Суть деятельности совершенного политика описывается Чужеземцем иначе, чем Сократом в «Государстве». Там государство строилось как экспликация человеческой души, со всеми её внутренними иерархиями, обнаруженными платоновским Сократом. Здесь ткань полиса формируется из двух типов душ, обладающих признаками маскулинной твёрдости и мужества и феминной красоты и пышности. Сочетание этих признаков (очевидным образом являющихся характеристиками души, а не полового диморфизма) делает государственную жизнь устойчивой.
Рецепция диалога
Богатство обсуждаемой тематики, касающейся классификации животного мира, а также форм и продуктов человеческой деятельности, стало причиной того, что в сирийской школе неоплатоников «Политика» отнесли к «физическим» диалогам Платона, а логический метод диерезы, который практикуют его участники, символически соотнесли с демиургией подлунной реальности (в «Тимее», напомним, описывается подробно лишь создание небесных сфер, а также человеческих существ, но не тот мир, в котором существуют и ведут практическую жизнь люди).
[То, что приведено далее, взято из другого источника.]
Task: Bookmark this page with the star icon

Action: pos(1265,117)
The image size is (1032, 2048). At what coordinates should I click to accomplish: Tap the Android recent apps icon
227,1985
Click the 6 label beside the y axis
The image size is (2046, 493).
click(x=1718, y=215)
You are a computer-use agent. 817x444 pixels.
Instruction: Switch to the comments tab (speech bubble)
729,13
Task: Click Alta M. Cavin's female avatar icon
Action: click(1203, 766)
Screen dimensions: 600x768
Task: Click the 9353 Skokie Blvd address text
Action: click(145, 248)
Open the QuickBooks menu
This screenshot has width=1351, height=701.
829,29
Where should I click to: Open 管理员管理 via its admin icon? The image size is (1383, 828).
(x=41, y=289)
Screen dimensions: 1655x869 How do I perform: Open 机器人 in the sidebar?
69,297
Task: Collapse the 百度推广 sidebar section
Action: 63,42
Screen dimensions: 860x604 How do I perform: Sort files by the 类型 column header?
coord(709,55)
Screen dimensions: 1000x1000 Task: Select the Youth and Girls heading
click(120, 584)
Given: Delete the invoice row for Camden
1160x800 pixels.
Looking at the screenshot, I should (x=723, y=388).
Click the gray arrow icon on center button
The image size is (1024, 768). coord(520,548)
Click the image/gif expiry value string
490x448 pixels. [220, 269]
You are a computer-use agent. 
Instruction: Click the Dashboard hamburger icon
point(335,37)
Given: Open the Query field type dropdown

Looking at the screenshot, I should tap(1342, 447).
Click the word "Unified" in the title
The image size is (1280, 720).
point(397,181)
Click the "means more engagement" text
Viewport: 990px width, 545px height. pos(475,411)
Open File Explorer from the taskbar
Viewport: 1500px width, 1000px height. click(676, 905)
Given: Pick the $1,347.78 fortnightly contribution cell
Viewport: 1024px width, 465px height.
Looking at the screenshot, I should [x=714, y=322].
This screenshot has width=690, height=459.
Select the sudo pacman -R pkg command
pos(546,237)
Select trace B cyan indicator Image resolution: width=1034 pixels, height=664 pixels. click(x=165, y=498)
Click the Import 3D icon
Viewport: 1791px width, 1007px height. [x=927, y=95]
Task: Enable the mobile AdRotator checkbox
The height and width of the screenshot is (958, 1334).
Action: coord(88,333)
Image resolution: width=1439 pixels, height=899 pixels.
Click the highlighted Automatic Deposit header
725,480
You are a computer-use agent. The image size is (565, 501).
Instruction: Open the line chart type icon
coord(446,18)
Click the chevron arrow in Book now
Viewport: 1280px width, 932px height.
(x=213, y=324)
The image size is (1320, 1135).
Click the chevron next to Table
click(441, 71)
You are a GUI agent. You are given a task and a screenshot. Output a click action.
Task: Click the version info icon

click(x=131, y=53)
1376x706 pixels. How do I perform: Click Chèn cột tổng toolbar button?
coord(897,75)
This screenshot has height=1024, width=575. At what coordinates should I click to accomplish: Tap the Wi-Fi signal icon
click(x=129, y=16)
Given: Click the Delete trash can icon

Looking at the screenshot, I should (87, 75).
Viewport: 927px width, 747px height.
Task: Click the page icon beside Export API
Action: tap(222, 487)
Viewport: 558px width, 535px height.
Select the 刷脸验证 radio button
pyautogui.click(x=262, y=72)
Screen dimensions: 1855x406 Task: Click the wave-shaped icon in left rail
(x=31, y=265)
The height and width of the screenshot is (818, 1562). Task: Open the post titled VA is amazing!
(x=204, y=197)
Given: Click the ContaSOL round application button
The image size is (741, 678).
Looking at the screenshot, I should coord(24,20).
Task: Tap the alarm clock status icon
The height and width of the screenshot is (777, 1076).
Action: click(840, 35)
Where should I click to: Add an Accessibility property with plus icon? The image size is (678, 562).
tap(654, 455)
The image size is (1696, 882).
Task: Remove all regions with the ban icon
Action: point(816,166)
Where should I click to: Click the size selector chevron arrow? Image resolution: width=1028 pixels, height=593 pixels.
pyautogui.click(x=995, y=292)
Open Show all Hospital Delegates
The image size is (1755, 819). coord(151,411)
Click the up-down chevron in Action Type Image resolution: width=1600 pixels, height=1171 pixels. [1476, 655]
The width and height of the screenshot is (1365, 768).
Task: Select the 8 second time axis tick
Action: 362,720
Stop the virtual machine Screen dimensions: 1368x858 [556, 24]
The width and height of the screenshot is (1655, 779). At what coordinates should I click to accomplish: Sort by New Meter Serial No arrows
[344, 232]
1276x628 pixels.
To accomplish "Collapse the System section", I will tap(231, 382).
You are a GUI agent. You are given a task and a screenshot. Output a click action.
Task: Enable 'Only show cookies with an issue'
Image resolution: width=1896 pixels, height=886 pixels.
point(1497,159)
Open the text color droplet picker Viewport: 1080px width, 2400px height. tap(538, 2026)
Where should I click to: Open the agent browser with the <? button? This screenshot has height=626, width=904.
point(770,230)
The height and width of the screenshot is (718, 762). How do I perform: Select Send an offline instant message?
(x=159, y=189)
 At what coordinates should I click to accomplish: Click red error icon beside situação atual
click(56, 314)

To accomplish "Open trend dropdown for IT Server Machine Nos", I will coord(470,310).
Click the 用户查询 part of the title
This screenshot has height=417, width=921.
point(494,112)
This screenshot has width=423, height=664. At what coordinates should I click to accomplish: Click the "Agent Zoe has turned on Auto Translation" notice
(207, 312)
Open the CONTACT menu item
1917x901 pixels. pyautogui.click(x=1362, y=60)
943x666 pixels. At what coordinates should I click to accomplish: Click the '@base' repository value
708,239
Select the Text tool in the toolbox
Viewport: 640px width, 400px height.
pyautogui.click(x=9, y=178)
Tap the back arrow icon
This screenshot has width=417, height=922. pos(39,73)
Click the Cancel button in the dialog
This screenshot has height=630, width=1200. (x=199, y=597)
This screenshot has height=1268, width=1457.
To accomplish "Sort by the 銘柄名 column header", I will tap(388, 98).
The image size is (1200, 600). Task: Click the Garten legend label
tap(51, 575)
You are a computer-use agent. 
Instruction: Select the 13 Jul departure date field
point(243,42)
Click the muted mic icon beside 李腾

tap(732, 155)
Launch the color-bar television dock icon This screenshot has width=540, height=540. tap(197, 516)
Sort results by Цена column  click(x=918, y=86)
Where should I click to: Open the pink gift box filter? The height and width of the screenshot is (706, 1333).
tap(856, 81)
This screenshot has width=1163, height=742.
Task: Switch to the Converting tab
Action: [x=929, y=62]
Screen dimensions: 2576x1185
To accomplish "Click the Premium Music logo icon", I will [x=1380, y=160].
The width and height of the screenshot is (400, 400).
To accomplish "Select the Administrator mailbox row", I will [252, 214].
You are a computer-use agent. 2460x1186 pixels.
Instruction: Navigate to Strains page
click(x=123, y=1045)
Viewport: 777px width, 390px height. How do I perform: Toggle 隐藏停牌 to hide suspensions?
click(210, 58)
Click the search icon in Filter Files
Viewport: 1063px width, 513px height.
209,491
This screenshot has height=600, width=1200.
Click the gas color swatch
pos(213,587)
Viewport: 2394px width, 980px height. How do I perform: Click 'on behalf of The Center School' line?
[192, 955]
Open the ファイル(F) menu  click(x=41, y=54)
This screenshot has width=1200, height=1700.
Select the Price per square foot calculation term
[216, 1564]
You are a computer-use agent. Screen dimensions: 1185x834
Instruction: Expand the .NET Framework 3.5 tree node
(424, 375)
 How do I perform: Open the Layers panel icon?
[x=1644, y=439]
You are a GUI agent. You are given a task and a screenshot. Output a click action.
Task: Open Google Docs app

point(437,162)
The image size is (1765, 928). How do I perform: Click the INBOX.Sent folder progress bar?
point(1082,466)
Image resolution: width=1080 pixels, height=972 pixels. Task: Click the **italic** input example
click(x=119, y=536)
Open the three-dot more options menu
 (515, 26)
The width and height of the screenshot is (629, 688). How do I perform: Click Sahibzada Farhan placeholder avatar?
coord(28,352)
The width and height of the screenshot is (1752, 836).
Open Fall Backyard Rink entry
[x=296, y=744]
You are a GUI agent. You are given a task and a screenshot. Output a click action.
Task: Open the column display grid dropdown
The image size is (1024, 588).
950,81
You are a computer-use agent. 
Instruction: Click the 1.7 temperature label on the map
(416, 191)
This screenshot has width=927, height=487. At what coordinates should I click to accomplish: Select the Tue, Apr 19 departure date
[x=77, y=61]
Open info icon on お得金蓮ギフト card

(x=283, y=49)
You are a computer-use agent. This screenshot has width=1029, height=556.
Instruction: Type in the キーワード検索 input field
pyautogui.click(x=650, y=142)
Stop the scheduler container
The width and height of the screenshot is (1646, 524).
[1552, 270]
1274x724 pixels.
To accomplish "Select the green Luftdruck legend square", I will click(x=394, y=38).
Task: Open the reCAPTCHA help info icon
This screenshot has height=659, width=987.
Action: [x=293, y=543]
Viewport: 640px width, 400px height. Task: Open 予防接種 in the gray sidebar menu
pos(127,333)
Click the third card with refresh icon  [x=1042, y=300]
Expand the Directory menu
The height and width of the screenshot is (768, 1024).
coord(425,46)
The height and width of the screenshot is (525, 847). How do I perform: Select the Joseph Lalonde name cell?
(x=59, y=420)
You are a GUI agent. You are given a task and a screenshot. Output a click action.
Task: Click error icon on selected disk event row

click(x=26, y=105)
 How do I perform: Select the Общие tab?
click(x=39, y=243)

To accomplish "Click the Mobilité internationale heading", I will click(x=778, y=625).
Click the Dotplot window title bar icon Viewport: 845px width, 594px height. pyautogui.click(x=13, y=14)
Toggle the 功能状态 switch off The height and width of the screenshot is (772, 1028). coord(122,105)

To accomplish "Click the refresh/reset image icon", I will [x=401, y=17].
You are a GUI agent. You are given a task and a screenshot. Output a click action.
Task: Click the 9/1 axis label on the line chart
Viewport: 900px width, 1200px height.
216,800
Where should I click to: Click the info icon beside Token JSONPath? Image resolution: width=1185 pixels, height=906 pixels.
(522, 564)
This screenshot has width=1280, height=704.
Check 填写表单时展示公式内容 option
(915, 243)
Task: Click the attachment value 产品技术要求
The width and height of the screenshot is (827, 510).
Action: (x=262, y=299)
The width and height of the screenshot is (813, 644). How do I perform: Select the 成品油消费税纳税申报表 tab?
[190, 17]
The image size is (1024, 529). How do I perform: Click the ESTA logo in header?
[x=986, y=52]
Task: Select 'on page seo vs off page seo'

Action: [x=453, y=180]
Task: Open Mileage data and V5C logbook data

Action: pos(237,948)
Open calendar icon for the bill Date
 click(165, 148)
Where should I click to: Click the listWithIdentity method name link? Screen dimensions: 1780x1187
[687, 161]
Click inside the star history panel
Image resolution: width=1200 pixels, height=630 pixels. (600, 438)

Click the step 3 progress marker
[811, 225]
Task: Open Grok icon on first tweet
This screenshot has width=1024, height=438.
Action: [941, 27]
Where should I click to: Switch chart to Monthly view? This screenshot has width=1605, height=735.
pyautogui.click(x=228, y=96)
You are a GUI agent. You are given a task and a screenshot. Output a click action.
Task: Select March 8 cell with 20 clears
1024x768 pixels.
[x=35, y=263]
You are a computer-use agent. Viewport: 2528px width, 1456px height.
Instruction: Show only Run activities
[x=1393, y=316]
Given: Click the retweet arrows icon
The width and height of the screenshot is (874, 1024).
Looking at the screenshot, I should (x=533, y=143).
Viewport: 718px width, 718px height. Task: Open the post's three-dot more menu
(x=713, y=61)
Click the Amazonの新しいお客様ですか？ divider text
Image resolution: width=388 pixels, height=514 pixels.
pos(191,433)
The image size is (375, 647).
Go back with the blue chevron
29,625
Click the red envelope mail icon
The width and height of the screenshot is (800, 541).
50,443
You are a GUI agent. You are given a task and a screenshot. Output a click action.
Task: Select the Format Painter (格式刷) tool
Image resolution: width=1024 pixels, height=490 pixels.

В Новое время диалог на долгое время отошёл на второй план, его трактовали порой лишь как иронию над формализмом методов других сократических школ. Определённый интерес к «Политику» наблюдается в последние десятилетия, после того как произошла очень важная ревизия отношения к платоновскому наследию. Ныне его восприятие в академической науке выстраивается не вокруг одного диалога, который принимается как доктринально центральный (таковыми в истории платонизма побывали «Тимей», «Парменид», «Государство»), но каждый из текстов становится предметом отдельного исследования. Поэтому сейчас для учёных Платон «Законов» или «Политика» – не менее важная тема, чем «Платон вообще».